In vision Transformers, atypical backgrounds induce contextual bias, undermining model robustness and interpretability. To address this, we propose a two-stage differentiable binary attention framework: first, it localizes task-relevant image regions; second, it enforces prediction exclusively from these regions via an end-to-end learned binary mask, effectively suppressing background interference. Our core contributions are (i) intrinsic faithfulness of attention maps—attention weights directly and exclusively govern input visibility—and (ii) a joint optimization mechanism that synergistically enhances region discovery and focused prediction. Evaluated on object-centric tasks—including fine-grained recognition and joint localization-classification—the method significantly improves robustness against spurious correlations and out-of-distribution backgrounds, while boosting localization accuracy and prediction consistency.

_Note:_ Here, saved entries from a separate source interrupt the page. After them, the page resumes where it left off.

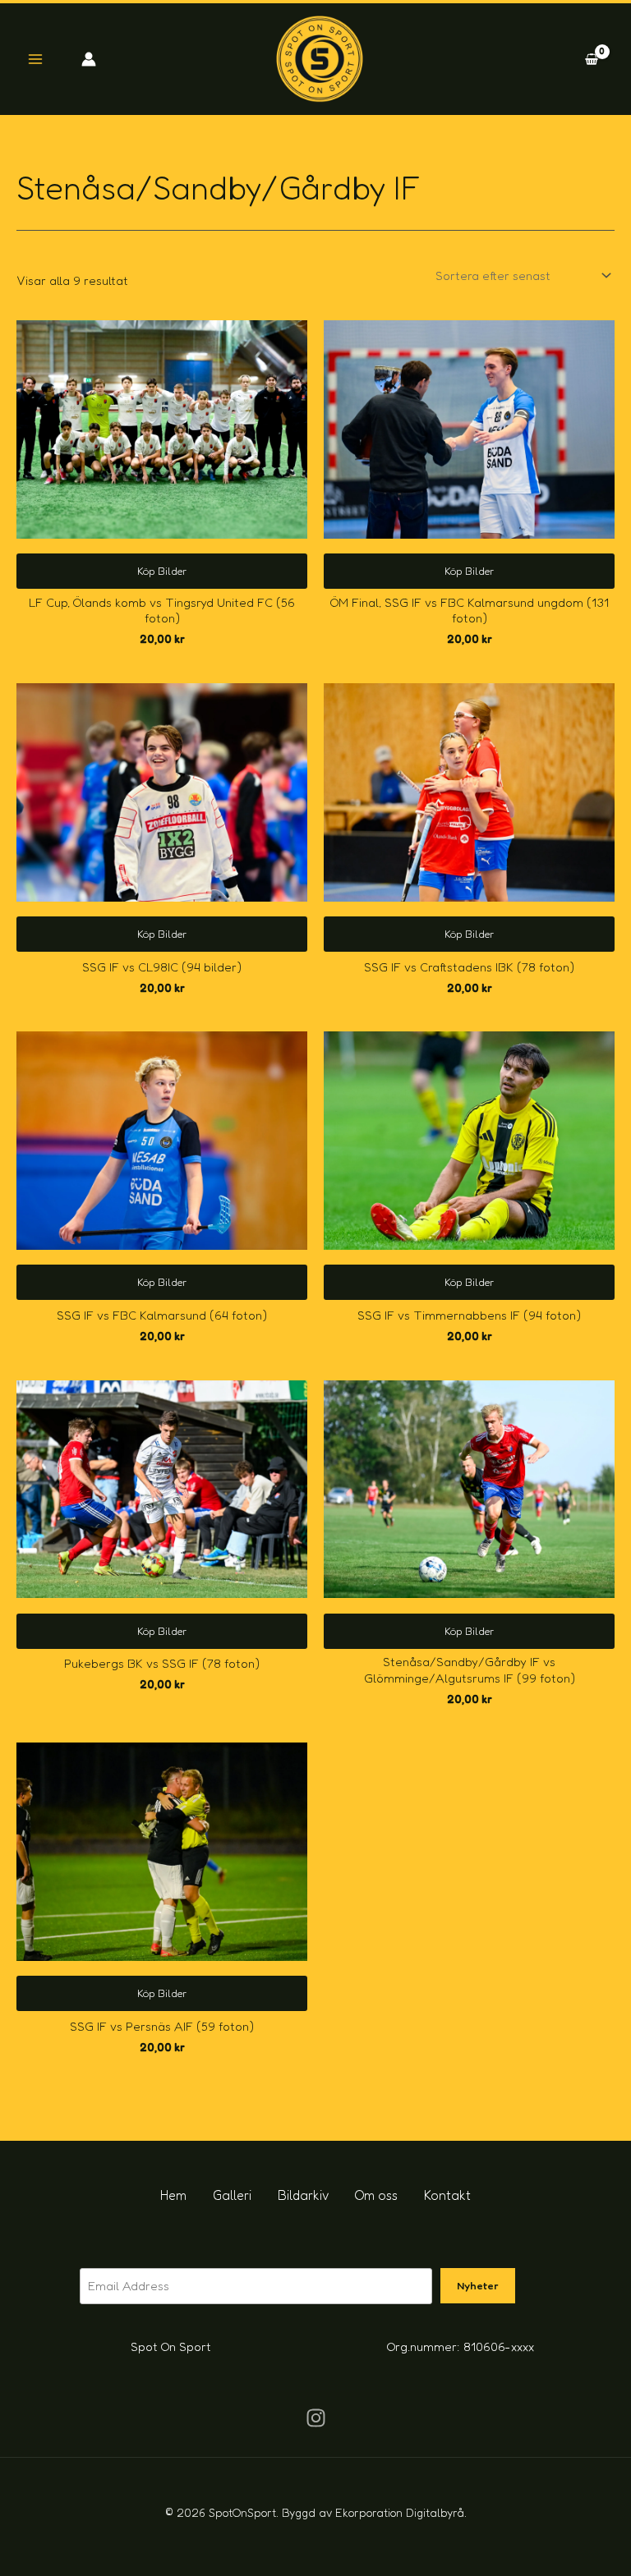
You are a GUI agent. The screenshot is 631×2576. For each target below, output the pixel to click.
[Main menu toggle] (35, 59)
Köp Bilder (162, 570)
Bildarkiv (303, 2195)
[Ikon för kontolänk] (88, 59)
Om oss (376, 2195)
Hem (173, 2195)
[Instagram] (316, 2418)
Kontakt (447, 2195)
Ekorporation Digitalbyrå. (401, 2512)
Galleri (232, 2195)
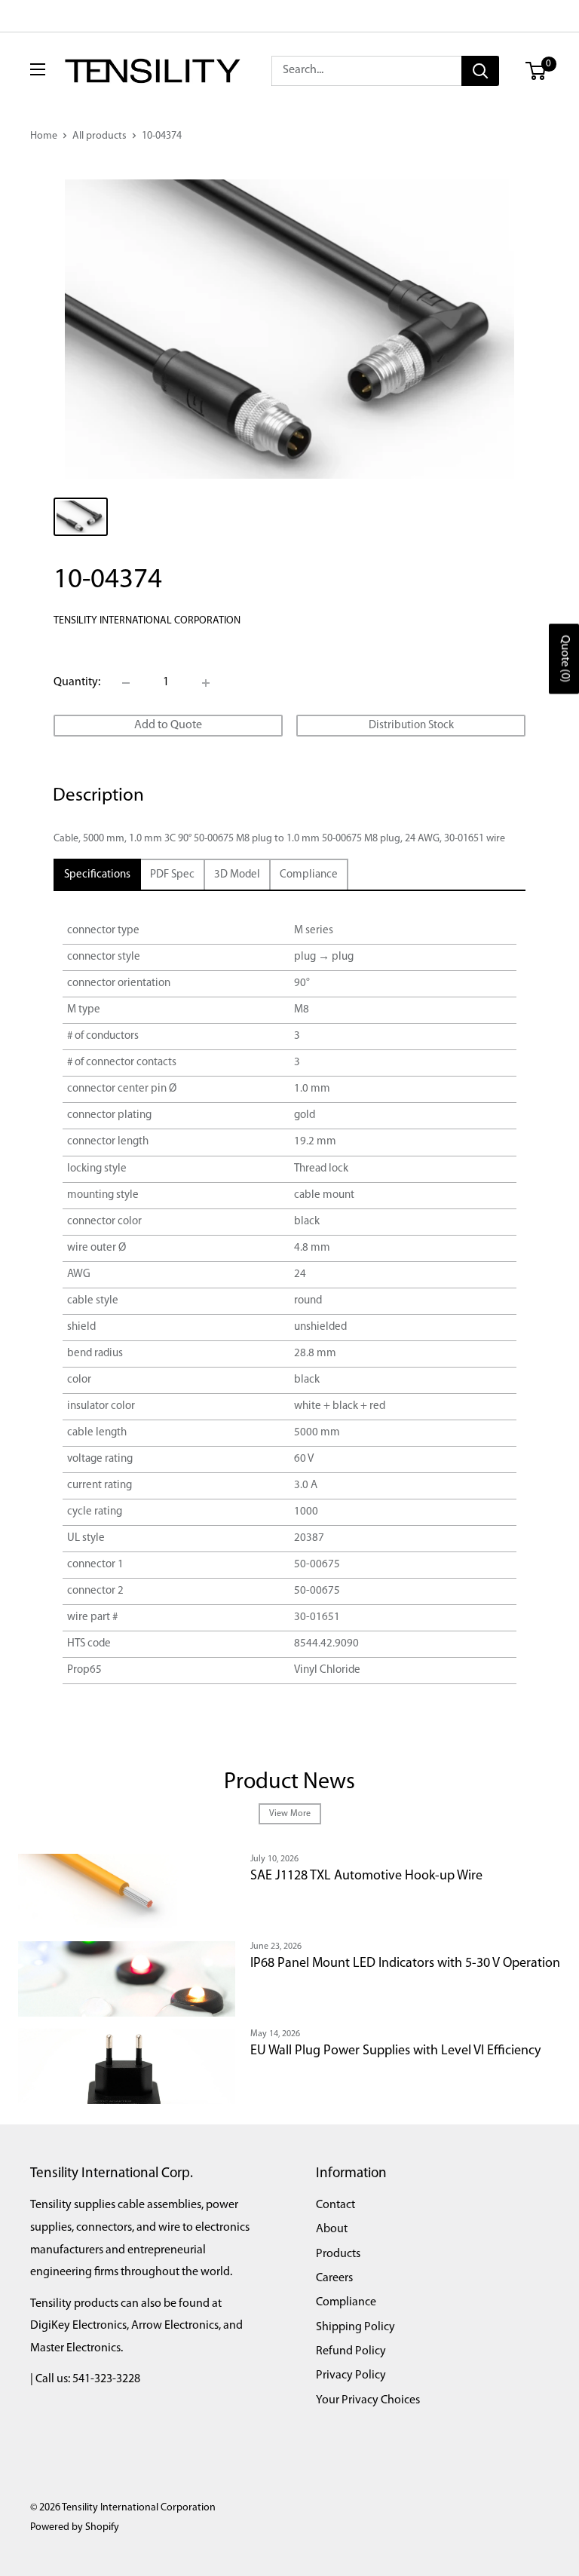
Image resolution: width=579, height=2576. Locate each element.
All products (99, 136)
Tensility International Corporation (147, 620)
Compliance (346, 2302)
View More (290, 1813)
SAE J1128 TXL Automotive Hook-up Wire (366, 1876)
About (332, 2229)
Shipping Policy (355, 2327)
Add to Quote (168, 725)
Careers (334, 2278)
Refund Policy (351, 2351)
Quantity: (77, 682)
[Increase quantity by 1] (206, 683)
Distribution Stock (411, 725)
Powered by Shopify (74, 2527)
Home (43, 136)
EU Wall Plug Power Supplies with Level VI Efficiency (395, 2051)
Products (338, 2254)
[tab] (97, 875)
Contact (335, 2205)
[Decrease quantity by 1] (126, 683)
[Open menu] (37, 69)
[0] (536, 71)
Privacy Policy (351, 2375)
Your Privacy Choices (368, 2400)
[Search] (480, 71)
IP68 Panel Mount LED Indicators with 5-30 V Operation (405, 1964)
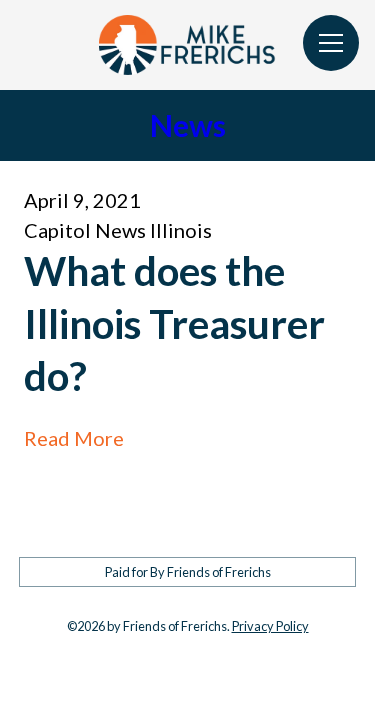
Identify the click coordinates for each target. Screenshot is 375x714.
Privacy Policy (270, 626)
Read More (74, 438)
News (188, 125)
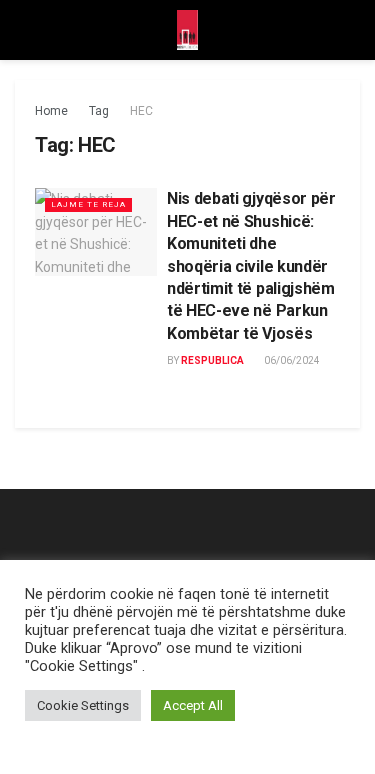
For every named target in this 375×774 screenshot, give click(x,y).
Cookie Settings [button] (83, 705)
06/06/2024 (291, 360)
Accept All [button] (193, 705)
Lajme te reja (88, 204)
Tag (99, 111)
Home (51, 111)
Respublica (212, 360)
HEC (141, 111)
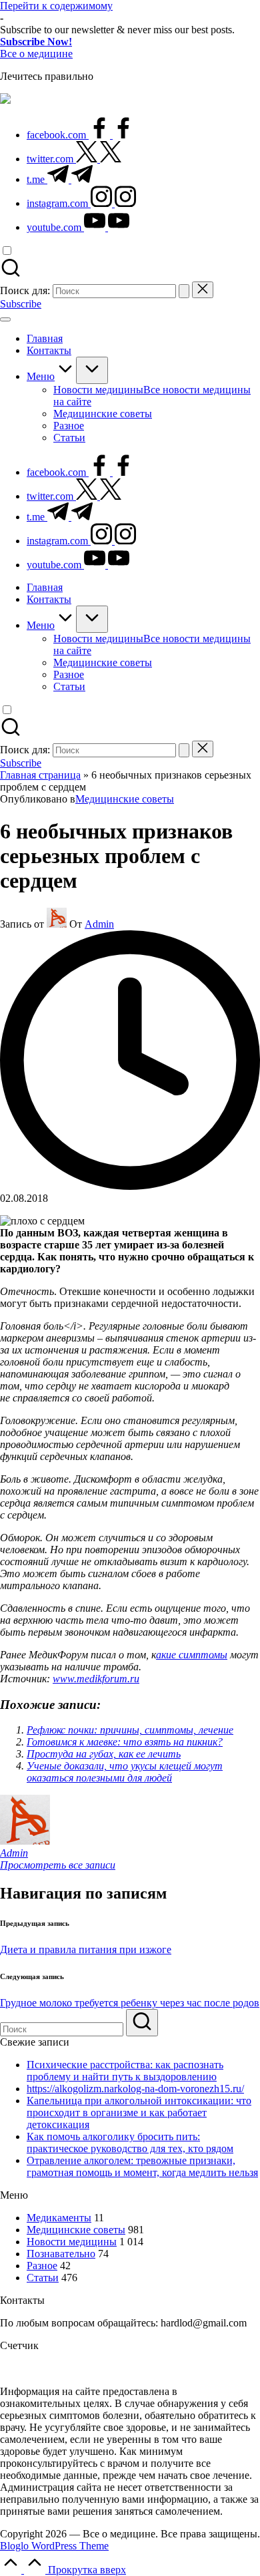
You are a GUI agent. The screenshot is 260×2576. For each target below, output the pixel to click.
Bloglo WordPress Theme (54, 2545)
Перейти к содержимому (56, 5)
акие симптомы (191, 1654)
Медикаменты (59, 2217)
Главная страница (40, 775)
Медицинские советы (124, 799)
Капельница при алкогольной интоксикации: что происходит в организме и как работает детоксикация (139, 2112)
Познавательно (61, 2253)
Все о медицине (36, 53)
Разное (42, 2265)
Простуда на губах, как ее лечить (104, 1753)
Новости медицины (72, 2241)
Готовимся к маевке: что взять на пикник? (125, 1742)
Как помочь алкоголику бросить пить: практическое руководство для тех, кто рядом (130, 2142)
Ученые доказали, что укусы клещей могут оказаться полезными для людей (125, 1771)
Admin (14, 1853)
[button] (184, 291)
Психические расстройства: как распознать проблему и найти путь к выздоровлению (125, 2070)
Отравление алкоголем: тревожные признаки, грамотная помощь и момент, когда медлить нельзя (142, 2166)
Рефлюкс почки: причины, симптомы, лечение (130, 1730)
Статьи (43, 2277)
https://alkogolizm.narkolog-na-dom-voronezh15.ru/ (135, 2088)
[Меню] (5, 319)
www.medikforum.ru (96, 1678)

We introduce an attention-based method that uses learned binary attention masks to ensure that only attended image regions influence the prediction. Context can strongly affect object perception, sometimes leading to biased representations, particularly when objects appear in out-of-distribution backgrounds. At the same time, many image-level object-centric tasks require identifying relevant regions, often requiring context. To address this conundrum, we propose a two-stage framework: stage 1 processes the full image to discover object parts and identify task-relevant regions, while stage 2 leverages input attention masking to restrict its receptive field to these regions, enabling a focused analysis while filtering out potentially spurious information. Both stages are trained jointly, allowing stage 2 to refine stage 1. Extensive experiments across diverse benchmarks demonstrate that our approach significantly improves robustness against spurious correlations and out-of-distribution backgrounds.